Guided
and Independent Reading for 8-9year Readers and Beyond
To be classified as an 8-9 yr old reader or above a student
must achieve more than 95% in accuracy and 70% in comprehension. If they achieve 90 or 100% in comprehension
they would be tested on the next level, but 70-80% comprehension determines the
instructional reading age.
By this stage students have a strong sense of what they
like to read as well as what they are able to read. They read for sustained periods and they
sustain meaning in longer texts over time, e.g. reading chapter books over
days. They are generally reading
accurately, but it’s whether or not they fully comprehend what they read that
is the key. Without comprehension
reading is useless. Once the process of
reading has been mastered students need to look for sense. They have moved on from learning to read and are
now reading to learn.
In class I have 2 large groups with 8 or 9 students in each
who are independent readers. I have 3 smaller instructional groups as well, but
those students are still learning to read. They need to hear themselves read and I need to hear and watch what they are doing and prompt them when necessary to use
strategies to decode text that independent readers do automatically.
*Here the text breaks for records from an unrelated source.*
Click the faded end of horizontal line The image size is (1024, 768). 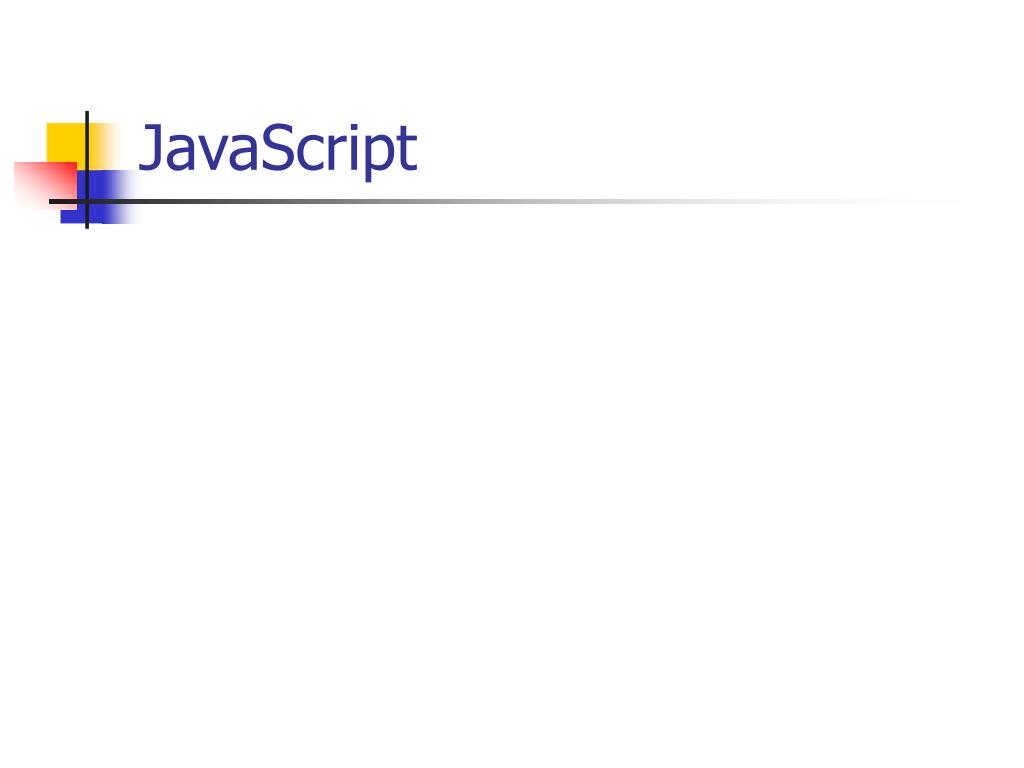914,201
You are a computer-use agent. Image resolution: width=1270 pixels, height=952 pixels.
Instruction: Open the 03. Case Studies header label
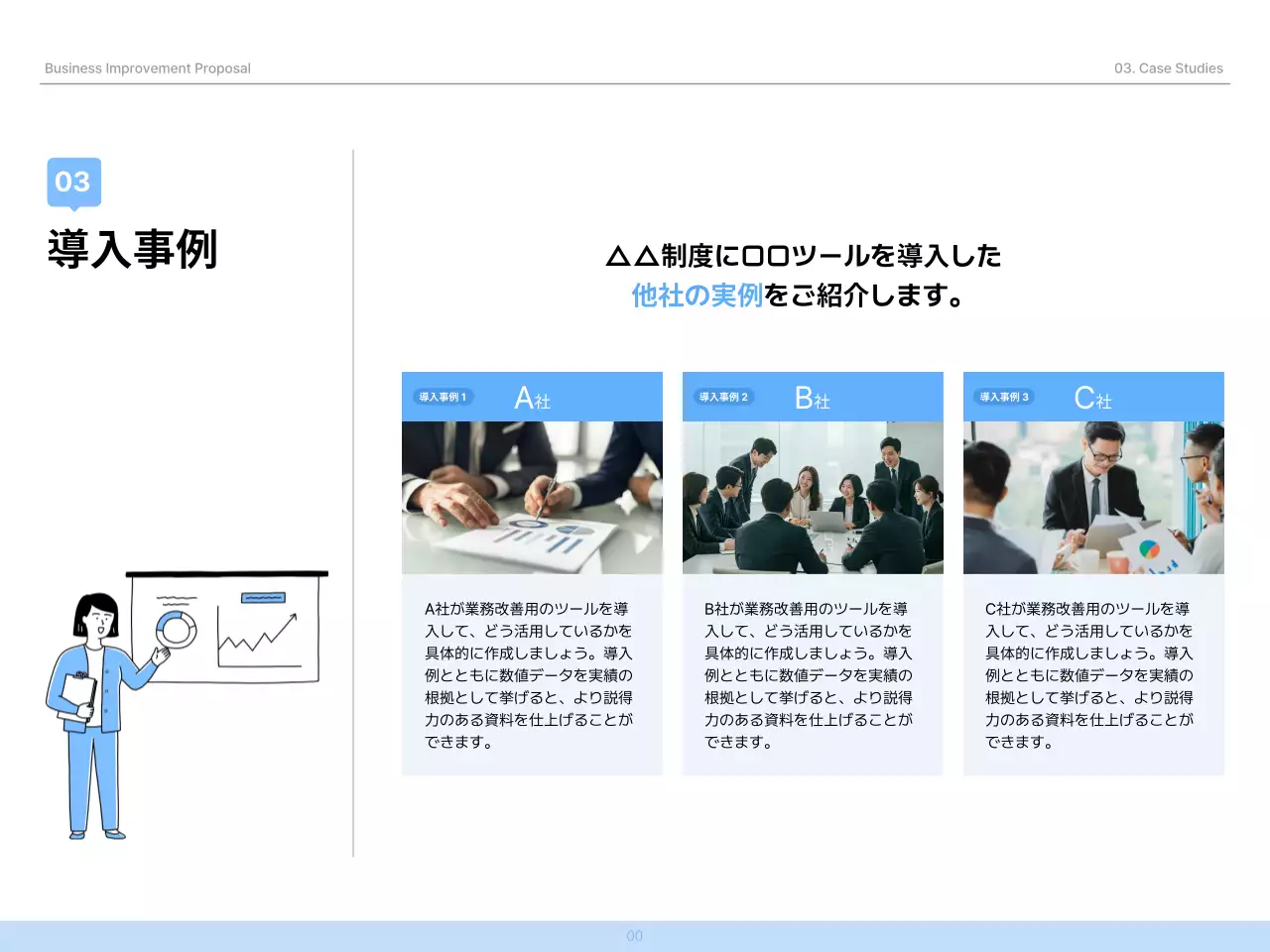click(x=1168, y=67)
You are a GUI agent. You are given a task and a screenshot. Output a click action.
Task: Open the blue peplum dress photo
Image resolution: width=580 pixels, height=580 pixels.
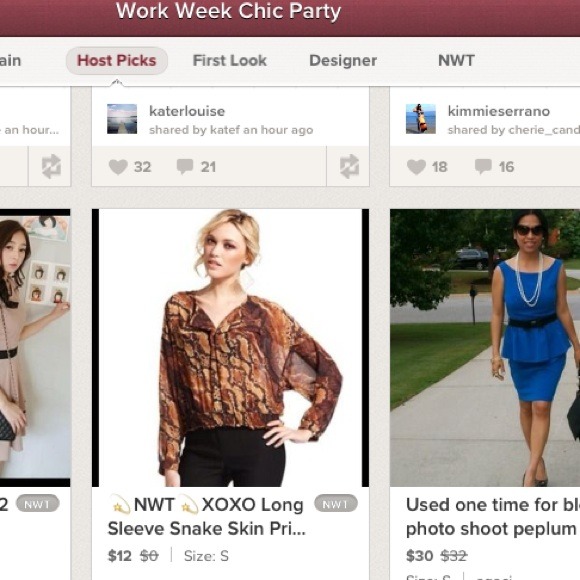pos(485,348)
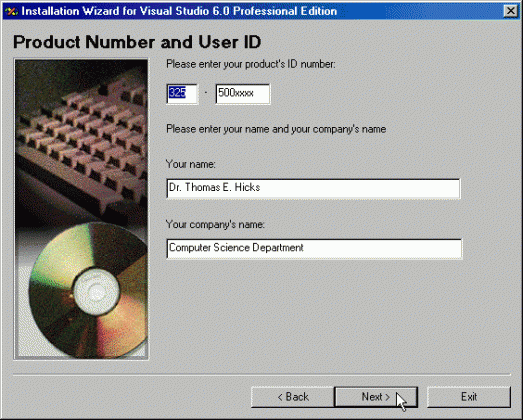Proceed with the Next button
Screen dimensions: 523x420
376,397
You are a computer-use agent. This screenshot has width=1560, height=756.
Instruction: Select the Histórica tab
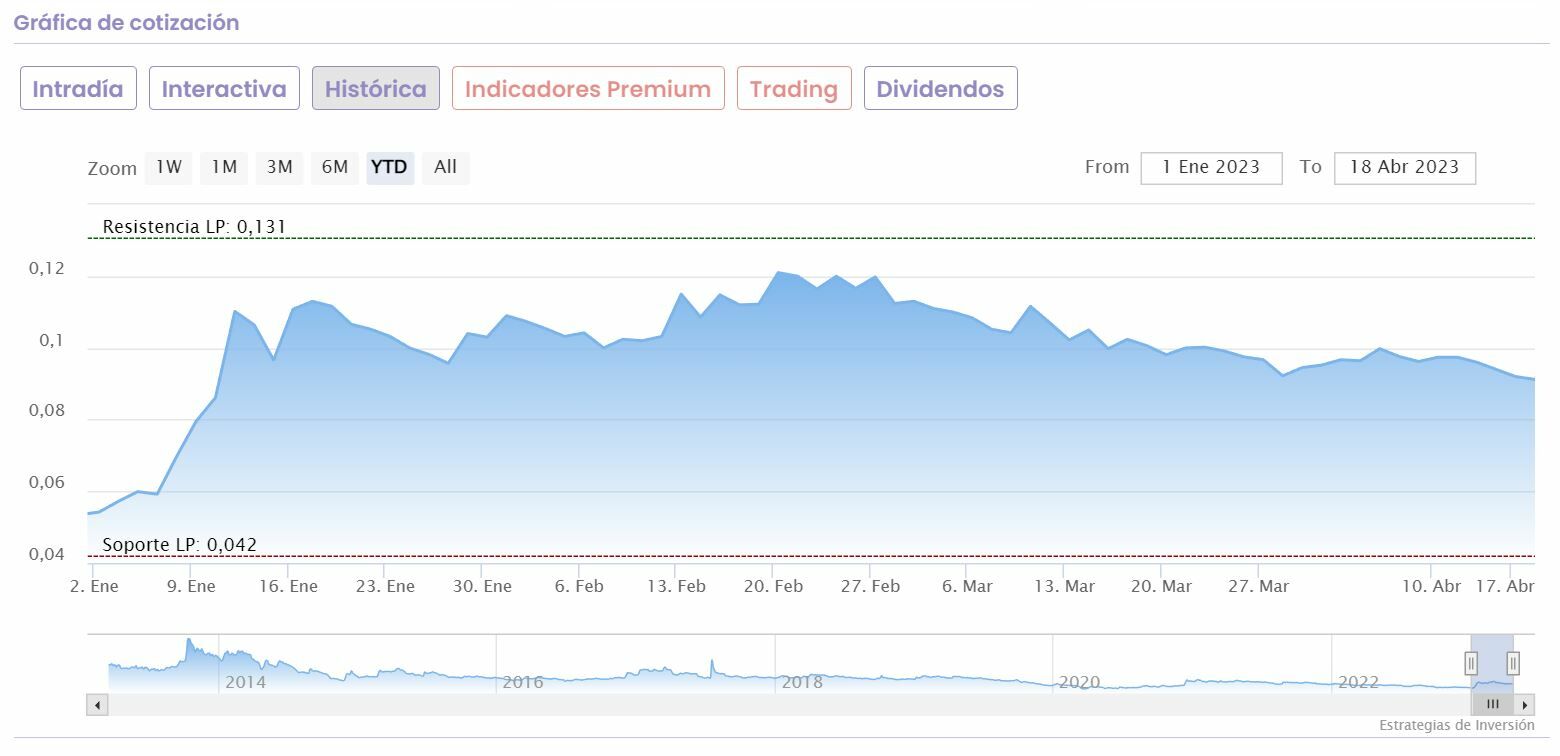point(376,89)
At an independent reading level our instructional reading sessions are
all about Guided Reading, where they are silent reading for the most part. It’s very productive in that it reduces the
emphasis on reading aloud and the trappings that go with it. Reading aloud is seen as a separate skill for
plays, sharing writing and poetry and so.
During a session, after the initial pre-reading tasks like
discussing the title page, flicking through looking for clues as to the text
type and making predictions, and so on, students are asked to read a chunk of
text at a time, in their heads. Then the
fun begins – I question and I instruct.
Questions and instructions have to be relevant, clear, unambiguous and
answerable. I have students referring to
the text, skimming, cross-checking, rereading, using what they know about words
and sentence structure, and looking for clues to confirm their predictions and
inferences. They are asked to identify
and summarise the main ideas, make and justify their inferences and interpret
any new words and figurative or technical language. We talk about the features and purpose of the
different text types and use any visual features to help navigate and
understand texts. Discussing their
responses to text is the key. There is a
place for reading aloud. Students love
to read out the quote from the text that justifies their thinking.
To parents with independent readers, I encourage you to
continue to read with your child regularly and use the ideas I have mentioned -
silent reading and talking! A bit of
patience is involved with allowing for ‘reading and thinking time’, but you will be helping
your child to read as a good reader does.
The more reading and talking about text content and structure that is
done, the more likely your child will be able to organise their ideas for
writing and achieve in other areas of the curriculum.
I have a couple of quotes to finish – obvious ones, but
quite pertinent I think:
‘Reading a wide variety of texts will enrich and extend
students’ oral language’. (NZ Curriculum)
‘At every level, reading more pages in school and for
homework each day is associated with higher reading scores’. (US Dept. of Ed.)